**Aim of the task:**
A faithful copy of all the records is needed, with the pictures omitted.

Stored dataset items
>>>

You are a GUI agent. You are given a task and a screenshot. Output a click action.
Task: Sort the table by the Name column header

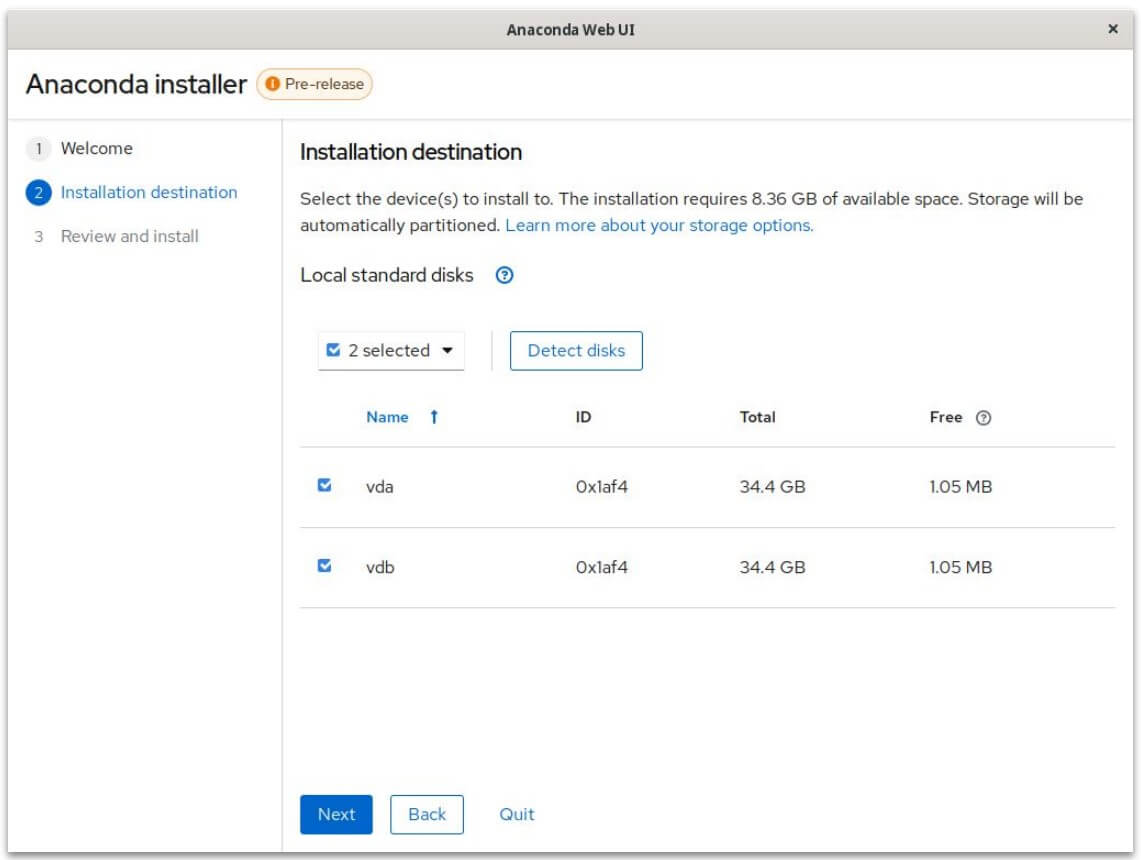387,417
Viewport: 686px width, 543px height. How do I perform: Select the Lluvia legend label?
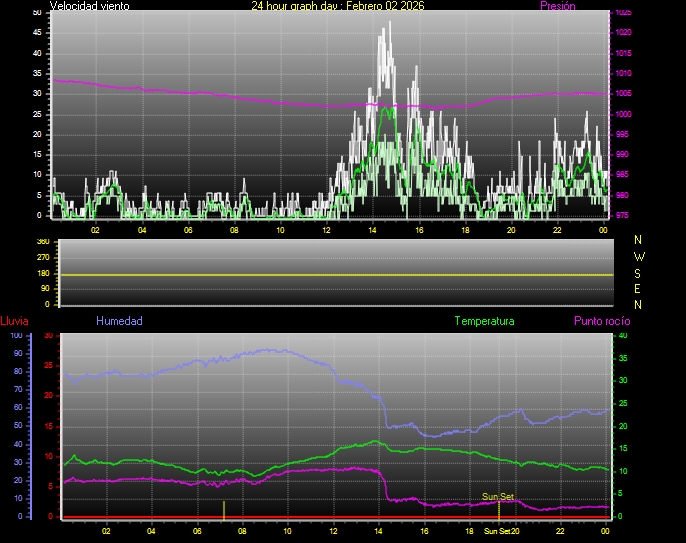[x=14, y=321]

<<<

**Exercise response:**
You are a GUI agent. You are given a task and a screenshot. Output a click action.
Task: Sort the table by the Name column header

387,417
Viewport: 686px width, 543px height. How do I perform: Select the Lluvia legend label?
[x=14, y=321]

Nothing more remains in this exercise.